SRA survey says more competition required

Recent research from the Solicitors Regulation Authority showed that less than half of those surveyed anticipated that they could afford to instruct a lawyer.

“It is the biggest problem facing the legal profession,” said Paul Philip (pictured), the authority’s chief executive, who did not shy from taking some responsibility. “In part, this is a failure of regulation,” he added.

Philip prescribed “more competition” as the cure for the public’s fear of high costs from taking legal advice. “More competition, and more information for consumers is what is required,” he said.

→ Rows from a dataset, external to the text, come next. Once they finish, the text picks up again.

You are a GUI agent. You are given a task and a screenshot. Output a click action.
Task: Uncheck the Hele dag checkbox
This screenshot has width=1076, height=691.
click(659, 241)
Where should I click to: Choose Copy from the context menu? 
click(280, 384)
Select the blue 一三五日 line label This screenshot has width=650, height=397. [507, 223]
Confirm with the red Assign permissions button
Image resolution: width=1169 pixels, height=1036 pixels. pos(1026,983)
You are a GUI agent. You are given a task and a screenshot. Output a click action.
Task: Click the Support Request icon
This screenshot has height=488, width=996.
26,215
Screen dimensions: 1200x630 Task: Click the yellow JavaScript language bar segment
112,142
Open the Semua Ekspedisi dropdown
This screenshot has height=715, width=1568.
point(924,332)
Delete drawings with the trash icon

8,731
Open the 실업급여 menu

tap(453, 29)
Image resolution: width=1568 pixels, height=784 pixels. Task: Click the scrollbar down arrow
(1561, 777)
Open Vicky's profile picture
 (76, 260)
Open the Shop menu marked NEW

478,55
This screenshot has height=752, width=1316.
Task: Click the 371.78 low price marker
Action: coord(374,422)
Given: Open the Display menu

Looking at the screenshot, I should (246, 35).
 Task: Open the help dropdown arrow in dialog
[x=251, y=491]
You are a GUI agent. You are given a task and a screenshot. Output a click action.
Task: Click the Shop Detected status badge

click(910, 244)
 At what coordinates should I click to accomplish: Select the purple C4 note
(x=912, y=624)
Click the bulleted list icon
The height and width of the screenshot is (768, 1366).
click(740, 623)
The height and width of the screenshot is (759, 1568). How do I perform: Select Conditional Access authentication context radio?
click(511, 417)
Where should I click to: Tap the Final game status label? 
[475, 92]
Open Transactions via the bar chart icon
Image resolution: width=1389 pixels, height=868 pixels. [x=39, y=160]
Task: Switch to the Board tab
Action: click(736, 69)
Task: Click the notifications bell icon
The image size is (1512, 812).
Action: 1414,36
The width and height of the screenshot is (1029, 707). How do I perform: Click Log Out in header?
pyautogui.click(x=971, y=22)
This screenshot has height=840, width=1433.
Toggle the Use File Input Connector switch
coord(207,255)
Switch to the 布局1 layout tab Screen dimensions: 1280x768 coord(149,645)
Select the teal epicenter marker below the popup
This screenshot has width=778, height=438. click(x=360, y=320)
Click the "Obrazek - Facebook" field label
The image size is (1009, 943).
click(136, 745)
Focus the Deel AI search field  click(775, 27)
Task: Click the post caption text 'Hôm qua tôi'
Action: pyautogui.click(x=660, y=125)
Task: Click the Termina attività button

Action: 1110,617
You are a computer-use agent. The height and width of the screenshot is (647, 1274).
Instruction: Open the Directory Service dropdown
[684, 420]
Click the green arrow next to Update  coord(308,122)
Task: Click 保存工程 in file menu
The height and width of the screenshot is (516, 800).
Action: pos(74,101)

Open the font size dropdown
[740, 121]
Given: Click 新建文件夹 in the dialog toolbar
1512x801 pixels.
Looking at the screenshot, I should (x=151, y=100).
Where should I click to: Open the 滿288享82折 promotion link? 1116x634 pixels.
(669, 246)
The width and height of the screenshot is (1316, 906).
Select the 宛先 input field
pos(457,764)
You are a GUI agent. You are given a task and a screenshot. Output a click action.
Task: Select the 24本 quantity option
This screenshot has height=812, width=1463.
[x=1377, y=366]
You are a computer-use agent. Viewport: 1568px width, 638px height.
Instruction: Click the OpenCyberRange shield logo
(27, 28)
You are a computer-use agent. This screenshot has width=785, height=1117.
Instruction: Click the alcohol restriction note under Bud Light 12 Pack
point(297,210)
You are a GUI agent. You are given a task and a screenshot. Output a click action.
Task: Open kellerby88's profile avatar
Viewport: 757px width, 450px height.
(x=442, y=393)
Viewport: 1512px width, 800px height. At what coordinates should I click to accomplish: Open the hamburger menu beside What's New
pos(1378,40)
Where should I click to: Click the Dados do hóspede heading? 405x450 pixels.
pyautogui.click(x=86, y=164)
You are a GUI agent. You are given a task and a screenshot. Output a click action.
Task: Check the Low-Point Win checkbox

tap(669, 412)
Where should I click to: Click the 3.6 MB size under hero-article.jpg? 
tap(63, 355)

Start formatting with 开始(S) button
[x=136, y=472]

Philip was speaking at a conference in London that represented the authority’s latest bid to raise its profile and to ramp up its campaign for full independence from the Law Society, the body that represents 130,000 solicitors in England and Wales. He said that the vast majority of consumers had the perception that the SRA was “the Law Society in disguise”. Some 11,000 complaints from clients are received about solicitors annually, but, said Philip, “as soon as those complainants find out that the SRA is part of the same organisation as the Law Society they have a crisis of confidence in the system”.

Provisions in the Legal Services Act 2007 gave the regulator functional independence from the society; however, it is still technically part of the same body. Philip has spent much of the past year lobbying for full separation. He said last week that the current situation resulted in complainants generally perceiving that “an old boys’ club” was operating.

A leading pollster told the conference – which was titled Question of Trust – that public confidence in lawyers fell in the middle of the spectrum. When asked whether they considered lawyers to be trustworthy, Ben Page, the chief executive of Ipsos Mori, said that 29 per cent said “no” compared with 27 per cent who replied “yes”. The remainder were ambivalent.

However, Page provided the SRA with a boost, returning research showing that 82 per cent of the public backed the idea of a completely independent regulator for solicitors.